Journal:An automated dashboard to improve laboratory COVID-19 diagnostics management
Full article title | An automated dashboard to improve laboratory COVID-19 diagnostics management |
---|---|
Journal | Frontiers in Digital Health |
Author(s) | Maury, Emma; Boldi, Marc-Olivier; Greub, Gilbert; Chavez, Valérie; Jaton, Katia; Opota, Onya |
Author affiliation(s) | University of Lausanne, Lausanne University Hospital |
Primary contact | Email: onya dot opota at chuv dot ch |
Editors | Hochheiser, Harry |
Year published | 2021 |
Volume and issue | 3 |
Article # | 773986 |
DOI | 10.3389/fdgth.2021.773986 |
ISSN | 2673-253X |
Distribution license | Creative Commons Attribution 4.0 International |
Website | https://www.frontiersin.org/articles/10.3389/fdgth.2021.773986/full |
Download | https://www.frontiersin.org/articles/10.3389/fdgth.2021.773986/pdf (PDF) |
This article should be considered a work in progress and incomplete. Consider this article incomplete until this notice is removed. |
Background: In response to the COVID-19 pandemic, our microbial diagnostic laboratory located in a university hospital has implemented several distinct SARS-CoV-2 reverse transcription polymerase chain reaction (RT-PCR) systems in a very short time. More than 148,000 tests have been performed over 12 months, which represents about 405 tests per day, with peaks to more than 1,500 tests per days during the second wave. This was only possible thanks to automation and digitalization, to allow high-throughput, acceptable time to results and to maintain test reliability. An automated dashboard was developed to give access to key performance indicators (KPIs) to improve laboratory operational management.

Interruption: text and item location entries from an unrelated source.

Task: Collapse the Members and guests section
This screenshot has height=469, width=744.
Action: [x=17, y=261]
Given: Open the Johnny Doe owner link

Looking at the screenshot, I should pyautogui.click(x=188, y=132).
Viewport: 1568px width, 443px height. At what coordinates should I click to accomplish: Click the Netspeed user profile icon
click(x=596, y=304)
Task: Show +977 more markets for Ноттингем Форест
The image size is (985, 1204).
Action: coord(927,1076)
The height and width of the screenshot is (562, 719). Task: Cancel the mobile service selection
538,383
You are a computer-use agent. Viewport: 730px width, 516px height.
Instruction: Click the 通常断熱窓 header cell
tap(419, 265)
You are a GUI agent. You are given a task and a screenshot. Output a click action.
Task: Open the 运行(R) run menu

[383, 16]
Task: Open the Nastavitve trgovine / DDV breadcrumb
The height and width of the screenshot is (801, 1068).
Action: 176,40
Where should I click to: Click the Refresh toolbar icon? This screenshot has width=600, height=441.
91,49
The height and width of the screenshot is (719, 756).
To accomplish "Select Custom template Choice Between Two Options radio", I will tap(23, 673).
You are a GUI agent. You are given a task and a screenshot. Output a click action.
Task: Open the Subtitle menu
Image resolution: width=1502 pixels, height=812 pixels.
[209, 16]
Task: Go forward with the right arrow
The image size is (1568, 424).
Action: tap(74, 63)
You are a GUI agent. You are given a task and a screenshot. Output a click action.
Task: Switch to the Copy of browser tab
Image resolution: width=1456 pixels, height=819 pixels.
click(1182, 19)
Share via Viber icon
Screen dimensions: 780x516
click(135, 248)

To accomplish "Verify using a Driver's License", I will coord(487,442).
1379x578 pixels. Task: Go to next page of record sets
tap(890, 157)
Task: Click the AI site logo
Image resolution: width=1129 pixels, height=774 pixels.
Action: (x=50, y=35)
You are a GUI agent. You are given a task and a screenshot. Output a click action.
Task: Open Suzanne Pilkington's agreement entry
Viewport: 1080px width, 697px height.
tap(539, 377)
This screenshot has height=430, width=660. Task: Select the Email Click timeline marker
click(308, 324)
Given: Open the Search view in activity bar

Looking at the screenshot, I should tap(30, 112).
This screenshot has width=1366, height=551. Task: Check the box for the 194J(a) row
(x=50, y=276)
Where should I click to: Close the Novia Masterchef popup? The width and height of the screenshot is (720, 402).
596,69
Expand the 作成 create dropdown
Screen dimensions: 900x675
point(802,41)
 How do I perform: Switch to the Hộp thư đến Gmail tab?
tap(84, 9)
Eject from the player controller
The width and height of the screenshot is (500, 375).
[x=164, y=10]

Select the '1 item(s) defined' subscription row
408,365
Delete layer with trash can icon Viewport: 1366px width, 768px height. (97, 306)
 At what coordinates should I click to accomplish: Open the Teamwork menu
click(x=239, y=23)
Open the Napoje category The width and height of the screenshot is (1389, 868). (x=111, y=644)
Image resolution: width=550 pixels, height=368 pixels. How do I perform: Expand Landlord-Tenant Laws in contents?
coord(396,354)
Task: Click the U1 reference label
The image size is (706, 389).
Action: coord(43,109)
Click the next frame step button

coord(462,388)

Methods: RT-PCR data extraction of four respiratory viruses—SARS-CoV-2, influenza A and B, and RSV—\—from our laboratory information system (LIS) was automated. This included age, gender, test result, RT-PCR instrument, sample type, reception time, requester, hospitalization status, etc. Important KPIs were identified and the visualization was achieved using an in-house dashboard based on the R open-source language (R Shiny).
Results: The dashboard is organized into three main parts. The “Filter” page presents all the KPIs, divided into five sections: (i) general and gender-related indicators, (ii) number of tests and positivity rate, (iii) cycle threshold and viral load, (iv) test durations, and (v) not valid results. Filtering allows to select a given period, a dedicated instrument, a given specimen, an age range, or a requester. The “Comparison” page allows custom charting of all the available variables, which represents more than 182 combinations. The “Data” page gives the user access to the raw data in a tabular format, with the possibility of filtering, allowing for a deeper analysis and data download. Information is updated every four hours.
Conclusions: By giving rapid access to a huge number of up-to-date data points, represented using the most relevant visualization types without the burden of timely data extraction and analysis, the dashboard represents a reliable and user-friendly tool for operational laboratory management, improving the decision-making process, resource planning, and quality management.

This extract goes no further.